Three people suspect it’s more than a normal epidemic. One of them is the town doctor, who loses sleep and goes almost crazy with frustration that he can’t save his patients. Another is a Shinto priest and part-time novelist who is suddenly doing a lot of funerals. The third is a sullen teenage boy whose parents brought him to the countryside from the big city against his wishes.
It’s difficult to approach the vampire theme in an original way, but people keep trying. (I, too, attempted it in my short story “Love at Stake,” which is available for free download Oct. 29-31.) Shiki does its best to show how a modern community might react to a supernatural invasion. Though for the most part, it follows the rules established by Bram Stoker’s Dracula, like every other vampire story it makes some changes. In Shiki, the vampire’s bite is not immediately fatal. Victims succumb to blood loss after multiple feedings. Some rise from the dead to become vampires, others do not. Unlike Anne Rice’s vampires, resurrection isn’t a choice, it’s totally random. Furthermore, not all shiki are allergic to sunlight.
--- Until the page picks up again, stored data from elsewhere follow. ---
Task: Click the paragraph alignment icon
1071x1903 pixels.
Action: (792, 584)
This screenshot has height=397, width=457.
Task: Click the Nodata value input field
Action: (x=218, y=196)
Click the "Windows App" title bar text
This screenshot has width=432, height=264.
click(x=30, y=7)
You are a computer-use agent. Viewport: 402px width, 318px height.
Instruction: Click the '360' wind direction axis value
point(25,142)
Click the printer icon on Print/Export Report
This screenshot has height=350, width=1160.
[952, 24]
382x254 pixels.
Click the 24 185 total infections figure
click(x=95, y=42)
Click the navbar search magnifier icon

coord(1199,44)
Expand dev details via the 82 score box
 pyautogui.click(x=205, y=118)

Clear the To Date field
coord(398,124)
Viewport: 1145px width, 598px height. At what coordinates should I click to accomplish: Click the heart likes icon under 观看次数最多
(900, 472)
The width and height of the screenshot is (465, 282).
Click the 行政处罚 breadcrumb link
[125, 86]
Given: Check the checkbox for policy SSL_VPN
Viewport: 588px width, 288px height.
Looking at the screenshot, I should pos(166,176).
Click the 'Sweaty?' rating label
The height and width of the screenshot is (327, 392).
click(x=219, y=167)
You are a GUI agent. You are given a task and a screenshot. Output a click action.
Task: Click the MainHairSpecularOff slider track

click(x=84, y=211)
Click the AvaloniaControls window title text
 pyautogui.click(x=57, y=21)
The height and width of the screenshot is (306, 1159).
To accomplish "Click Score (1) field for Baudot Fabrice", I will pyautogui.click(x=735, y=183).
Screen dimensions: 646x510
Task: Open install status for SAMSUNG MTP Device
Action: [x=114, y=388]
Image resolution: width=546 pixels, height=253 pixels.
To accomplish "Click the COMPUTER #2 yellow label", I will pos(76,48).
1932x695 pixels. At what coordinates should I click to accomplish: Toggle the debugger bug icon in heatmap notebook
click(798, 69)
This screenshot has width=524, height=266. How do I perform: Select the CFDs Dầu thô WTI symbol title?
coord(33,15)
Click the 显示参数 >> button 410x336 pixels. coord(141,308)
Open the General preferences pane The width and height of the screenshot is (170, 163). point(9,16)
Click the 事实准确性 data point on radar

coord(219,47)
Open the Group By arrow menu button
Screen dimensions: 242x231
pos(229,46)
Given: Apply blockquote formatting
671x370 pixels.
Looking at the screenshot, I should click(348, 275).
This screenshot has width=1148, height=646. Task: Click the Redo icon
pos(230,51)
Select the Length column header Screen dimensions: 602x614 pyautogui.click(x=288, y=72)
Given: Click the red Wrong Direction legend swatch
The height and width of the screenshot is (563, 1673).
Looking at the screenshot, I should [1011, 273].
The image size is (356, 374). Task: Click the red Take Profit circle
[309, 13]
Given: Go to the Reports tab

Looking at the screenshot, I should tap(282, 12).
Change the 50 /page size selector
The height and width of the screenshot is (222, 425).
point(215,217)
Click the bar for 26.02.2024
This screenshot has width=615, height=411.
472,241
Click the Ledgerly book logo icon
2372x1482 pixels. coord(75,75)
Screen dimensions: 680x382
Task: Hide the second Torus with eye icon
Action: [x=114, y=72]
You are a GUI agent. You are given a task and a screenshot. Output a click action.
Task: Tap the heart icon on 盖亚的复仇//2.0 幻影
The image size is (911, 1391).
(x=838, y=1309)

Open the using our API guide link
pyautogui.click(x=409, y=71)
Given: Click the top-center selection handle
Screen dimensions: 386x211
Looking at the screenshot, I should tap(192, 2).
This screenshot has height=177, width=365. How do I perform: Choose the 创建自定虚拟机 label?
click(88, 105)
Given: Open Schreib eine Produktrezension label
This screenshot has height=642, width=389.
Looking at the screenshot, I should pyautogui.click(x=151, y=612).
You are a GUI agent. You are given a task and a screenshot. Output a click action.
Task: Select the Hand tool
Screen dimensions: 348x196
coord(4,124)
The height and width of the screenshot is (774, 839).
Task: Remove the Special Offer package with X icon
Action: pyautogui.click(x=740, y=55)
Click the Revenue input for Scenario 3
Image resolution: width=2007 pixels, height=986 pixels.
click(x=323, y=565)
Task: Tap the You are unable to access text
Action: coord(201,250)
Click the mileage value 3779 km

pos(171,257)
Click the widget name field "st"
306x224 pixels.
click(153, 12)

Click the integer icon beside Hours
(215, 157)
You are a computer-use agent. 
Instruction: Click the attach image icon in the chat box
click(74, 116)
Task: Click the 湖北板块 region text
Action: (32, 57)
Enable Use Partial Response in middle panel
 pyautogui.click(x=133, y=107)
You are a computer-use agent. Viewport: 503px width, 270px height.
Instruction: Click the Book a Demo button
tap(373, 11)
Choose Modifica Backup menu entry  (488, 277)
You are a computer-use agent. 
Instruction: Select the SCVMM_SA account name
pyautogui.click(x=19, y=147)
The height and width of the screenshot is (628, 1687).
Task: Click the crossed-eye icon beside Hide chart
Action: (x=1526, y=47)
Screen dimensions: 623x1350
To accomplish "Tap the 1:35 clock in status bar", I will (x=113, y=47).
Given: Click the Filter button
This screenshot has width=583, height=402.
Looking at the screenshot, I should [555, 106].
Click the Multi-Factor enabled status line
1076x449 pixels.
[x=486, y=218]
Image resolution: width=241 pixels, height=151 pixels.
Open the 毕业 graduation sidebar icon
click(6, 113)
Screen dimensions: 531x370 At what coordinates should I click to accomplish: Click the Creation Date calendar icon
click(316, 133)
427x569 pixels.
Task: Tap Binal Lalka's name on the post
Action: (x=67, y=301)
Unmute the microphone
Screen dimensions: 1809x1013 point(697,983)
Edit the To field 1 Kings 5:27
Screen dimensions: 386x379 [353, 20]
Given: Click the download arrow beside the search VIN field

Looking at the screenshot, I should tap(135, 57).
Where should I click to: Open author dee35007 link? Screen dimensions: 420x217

The pacing is a bit slow, but with 23 episodes the plot needs to take its time unfolding. Even the maverick young doctor sees a number of unexplained deaths before he suspects the truth. It takes several episodes for the dead townspeople begin to rise again. The doctor manages to almost cure one of the victims with blood transfusions. The vampires’ bites are tiny, mimicking those of insects, and can be found on any part of the body.
Shiki manages to stay interesting despite the well-worn subject matter. We found ourselves wondering how the characters would fare on the next episode. One of its best features is the first season’s opening sequence, which features the show’s characters morphing into rainbow-colored skeletons. To me, the biggest flaw was its convention of showing the Kirishikis with dark, pupil-less eyes. The effect is so creepy that you’d expect everyone in town would be stocking up on crosses and garlic.
As I write this article, we’ve completed the first 12 episodes which means we’ve just begun the second season. Normally I’d wait to do the review until we’d finished all of them, but I didn’t want to miss the vampires’ favorite holiday. Shiki is available streaming online from the usual websites. A Blue-ray compilation is available here. The show’s pacing can be frustrating at times but we still found it entertaining. I rate it four out of five gears.